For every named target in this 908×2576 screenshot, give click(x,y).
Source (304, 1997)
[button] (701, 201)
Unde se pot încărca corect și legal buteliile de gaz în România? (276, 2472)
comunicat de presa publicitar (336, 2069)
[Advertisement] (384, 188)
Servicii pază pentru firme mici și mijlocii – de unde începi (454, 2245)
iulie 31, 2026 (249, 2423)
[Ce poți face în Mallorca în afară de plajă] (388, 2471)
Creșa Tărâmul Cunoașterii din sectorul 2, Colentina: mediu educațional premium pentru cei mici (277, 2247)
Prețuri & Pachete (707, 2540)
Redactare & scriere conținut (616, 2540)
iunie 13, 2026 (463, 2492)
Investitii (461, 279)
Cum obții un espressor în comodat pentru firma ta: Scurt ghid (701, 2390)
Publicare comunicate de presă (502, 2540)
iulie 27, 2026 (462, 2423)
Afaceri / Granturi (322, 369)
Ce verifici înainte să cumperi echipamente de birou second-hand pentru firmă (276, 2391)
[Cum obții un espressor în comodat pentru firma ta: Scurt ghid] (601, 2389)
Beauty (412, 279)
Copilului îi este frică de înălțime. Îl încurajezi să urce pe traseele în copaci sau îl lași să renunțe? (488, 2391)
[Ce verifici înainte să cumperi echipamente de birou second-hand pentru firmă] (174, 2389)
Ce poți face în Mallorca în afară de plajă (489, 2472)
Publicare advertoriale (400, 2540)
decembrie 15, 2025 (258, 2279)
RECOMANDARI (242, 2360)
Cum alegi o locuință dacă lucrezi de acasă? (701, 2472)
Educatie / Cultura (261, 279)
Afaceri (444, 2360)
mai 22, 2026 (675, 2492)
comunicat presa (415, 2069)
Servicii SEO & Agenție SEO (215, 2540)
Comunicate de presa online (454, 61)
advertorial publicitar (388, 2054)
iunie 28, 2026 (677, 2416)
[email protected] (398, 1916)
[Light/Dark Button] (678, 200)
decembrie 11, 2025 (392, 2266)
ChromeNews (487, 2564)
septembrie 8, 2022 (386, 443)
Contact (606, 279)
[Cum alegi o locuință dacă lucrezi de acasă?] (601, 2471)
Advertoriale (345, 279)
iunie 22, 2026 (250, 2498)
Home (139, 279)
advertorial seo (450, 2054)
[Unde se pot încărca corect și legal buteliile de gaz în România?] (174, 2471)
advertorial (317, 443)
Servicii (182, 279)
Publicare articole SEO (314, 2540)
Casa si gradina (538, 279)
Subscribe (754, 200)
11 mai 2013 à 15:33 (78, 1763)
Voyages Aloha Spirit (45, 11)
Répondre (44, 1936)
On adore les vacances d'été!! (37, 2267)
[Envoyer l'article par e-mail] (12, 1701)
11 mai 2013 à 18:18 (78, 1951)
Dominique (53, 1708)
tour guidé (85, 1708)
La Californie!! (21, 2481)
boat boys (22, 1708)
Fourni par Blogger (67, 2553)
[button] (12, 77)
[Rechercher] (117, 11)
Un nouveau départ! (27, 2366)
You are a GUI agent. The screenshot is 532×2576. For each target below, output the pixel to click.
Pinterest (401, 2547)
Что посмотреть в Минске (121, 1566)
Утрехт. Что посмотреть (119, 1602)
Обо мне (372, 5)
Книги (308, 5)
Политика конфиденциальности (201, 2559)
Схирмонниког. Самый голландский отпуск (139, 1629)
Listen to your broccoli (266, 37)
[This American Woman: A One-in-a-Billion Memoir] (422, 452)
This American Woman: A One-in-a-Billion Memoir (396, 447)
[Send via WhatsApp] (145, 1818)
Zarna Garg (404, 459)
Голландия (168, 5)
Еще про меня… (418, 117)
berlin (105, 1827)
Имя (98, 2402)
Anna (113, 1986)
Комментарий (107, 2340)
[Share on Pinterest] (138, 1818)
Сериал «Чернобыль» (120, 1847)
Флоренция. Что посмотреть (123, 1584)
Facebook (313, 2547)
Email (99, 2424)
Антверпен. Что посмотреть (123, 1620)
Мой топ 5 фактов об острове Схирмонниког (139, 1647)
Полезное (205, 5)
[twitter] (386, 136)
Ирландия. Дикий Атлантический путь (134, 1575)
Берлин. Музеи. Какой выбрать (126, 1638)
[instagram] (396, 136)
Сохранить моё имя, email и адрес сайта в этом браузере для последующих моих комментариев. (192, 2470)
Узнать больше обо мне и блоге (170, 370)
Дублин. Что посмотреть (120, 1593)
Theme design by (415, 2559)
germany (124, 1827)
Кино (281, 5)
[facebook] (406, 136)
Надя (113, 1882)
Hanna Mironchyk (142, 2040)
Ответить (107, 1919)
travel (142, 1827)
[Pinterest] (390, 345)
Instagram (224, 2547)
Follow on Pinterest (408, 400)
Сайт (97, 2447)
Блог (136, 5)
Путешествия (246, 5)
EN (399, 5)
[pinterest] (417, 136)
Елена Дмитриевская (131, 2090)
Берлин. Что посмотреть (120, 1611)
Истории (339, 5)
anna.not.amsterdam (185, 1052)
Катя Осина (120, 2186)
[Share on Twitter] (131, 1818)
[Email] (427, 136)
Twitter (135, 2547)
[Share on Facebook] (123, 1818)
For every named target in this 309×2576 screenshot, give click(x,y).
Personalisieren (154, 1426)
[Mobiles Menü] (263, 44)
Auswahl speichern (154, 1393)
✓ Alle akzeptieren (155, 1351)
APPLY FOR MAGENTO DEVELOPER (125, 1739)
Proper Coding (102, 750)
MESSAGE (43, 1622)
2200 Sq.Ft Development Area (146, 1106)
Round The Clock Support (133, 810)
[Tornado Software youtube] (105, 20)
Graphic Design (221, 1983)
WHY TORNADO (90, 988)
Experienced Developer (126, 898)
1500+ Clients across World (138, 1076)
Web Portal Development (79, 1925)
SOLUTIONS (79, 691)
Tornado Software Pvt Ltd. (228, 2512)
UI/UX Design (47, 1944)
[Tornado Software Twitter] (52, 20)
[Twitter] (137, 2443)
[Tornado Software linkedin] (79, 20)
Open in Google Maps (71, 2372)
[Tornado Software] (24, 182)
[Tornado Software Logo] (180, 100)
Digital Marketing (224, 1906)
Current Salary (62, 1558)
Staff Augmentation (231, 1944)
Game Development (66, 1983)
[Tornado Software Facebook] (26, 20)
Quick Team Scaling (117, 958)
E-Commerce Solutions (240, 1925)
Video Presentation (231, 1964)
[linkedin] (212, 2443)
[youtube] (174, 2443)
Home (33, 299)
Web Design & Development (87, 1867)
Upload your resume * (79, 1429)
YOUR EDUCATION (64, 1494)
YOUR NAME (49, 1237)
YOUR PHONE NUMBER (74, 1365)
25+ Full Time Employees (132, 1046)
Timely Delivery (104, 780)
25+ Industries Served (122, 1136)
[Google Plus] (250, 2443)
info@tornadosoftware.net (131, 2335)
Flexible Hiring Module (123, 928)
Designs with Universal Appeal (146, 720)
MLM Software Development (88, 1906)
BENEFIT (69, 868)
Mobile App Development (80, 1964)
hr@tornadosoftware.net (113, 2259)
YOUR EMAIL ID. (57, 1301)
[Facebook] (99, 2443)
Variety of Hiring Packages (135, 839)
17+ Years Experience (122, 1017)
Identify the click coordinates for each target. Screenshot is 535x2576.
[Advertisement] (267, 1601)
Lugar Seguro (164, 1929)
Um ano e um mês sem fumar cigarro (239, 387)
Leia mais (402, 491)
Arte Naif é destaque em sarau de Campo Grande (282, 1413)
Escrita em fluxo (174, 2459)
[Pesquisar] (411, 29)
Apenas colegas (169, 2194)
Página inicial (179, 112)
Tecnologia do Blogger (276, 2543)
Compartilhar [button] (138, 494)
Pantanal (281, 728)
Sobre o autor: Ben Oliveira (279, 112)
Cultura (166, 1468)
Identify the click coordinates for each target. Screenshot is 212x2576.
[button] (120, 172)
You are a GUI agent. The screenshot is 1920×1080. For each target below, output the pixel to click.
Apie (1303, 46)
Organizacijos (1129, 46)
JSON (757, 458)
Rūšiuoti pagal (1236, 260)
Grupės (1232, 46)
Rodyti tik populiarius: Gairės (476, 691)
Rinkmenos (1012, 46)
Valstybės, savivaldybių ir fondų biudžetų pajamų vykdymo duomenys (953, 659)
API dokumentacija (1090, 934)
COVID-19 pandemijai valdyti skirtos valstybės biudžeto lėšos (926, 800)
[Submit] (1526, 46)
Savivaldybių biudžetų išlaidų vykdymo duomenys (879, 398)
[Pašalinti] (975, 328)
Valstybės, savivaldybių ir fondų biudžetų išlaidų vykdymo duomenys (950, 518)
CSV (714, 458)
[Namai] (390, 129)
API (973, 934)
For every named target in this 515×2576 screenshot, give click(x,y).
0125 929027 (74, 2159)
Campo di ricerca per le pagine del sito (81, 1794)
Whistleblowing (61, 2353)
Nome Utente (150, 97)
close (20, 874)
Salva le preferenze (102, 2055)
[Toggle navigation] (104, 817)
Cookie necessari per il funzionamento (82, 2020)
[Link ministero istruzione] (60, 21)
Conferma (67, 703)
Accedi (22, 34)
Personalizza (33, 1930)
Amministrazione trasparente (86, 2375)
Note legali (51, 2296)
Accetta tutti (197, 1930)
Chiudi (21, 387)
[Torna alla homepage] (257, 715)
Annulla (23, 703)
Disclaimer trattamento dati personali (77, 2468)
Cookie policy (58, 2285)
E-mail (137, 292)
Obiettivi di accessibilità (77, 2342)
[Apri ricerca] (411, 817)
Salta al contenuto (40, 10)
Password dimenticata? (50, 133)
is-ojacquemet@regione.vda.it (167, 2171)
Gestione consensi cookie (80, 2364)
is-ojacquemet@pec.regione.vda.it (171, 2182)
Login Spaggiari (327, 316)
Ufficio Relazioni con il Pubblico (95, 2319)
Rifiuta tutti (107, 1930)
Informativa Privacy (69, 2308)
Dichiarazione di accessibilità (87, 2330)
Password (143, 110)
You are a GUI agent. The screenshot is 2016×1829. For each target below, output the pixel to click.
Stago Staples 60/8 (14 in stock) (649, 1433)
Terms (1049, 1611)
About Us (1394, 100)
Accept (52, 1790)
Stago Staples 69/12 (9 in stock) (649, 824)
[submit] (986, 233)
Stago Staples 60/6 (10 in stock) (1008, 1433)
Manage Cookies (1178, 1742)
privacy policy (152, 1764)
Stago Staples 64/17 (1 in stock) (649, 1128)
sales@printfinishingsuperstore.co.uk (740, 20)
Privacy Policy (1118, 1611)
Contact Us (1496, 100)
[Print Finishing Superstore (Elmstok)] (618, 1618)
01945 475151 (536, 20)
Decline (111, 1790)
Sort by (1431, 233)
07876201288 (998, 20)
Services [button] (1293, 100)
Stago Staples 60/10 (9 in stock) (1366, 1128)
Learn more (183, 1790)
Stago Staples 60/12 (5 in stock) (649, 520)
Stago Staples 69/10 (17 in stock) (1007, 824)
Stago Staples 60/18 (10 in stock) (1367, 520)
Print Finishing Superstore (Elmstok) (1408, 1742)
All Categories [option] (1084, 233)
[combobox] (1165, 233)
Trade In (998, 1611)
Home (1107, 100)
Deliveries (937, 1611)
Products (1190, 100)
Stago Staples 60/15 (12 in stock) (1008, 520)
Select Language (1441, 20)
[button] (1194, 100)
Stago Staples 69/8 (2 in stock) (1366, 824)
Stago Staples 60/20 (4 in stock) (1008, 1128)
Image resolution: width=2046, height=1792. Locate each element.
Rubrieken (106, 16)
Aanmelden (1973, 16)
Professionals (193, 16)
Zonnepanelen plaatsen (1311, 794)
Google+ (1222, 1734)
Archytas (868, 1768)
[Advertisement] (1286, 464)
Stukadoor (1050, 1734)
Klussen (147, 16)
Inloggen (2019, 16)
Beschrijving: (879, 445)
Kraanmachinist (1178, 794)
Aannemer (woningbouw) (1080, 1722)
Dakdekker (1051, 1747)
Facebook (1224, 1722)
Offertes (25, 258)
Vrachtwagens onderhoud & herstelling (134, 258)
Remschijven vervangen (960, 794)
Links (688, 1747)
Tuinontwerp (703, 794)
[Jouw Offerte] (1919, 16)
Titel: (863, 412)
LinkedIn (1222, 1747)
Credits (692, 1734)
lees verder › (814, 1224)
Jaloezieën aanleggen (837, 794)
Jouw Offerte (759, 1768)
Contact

______

TASK
Could you retype exactly the lines above, starting at the line that contains "Tecnologia do Blogger (276, 2543)" and ending at the line that contains "Valstybės, savivaldybių ir fondų biudžetų pajamų", and nothing more?

ANSWER SECTION
Tecnologia do Blogger (276, 2543)
Compartilhar [button] (138, 494)
Pantanal (281, 728)
Sobre o autor: Ben Oliveira (279, 112)
Cultura (166, 1468)
Identify the click coordinates for each target. Screenshot is 212x2576.
[button] (120, 172)
You are a GUI agent. The screenshot is 1920×1080. For each target below, output the pixel to click.
Apie (1303, 46)
Organizacijos (1129, 46)
JSON (757, 458)
Rūšiuoti pagal (1236, 260)
Grupės (1232, 46)
Rodyti tik populiarius: Gairės (476, 691)
Rinkmenos (1012, 46)
Valstybės, savivaldybių ir fondų biudžetų pajamų vykdymo duomenys (953, 659)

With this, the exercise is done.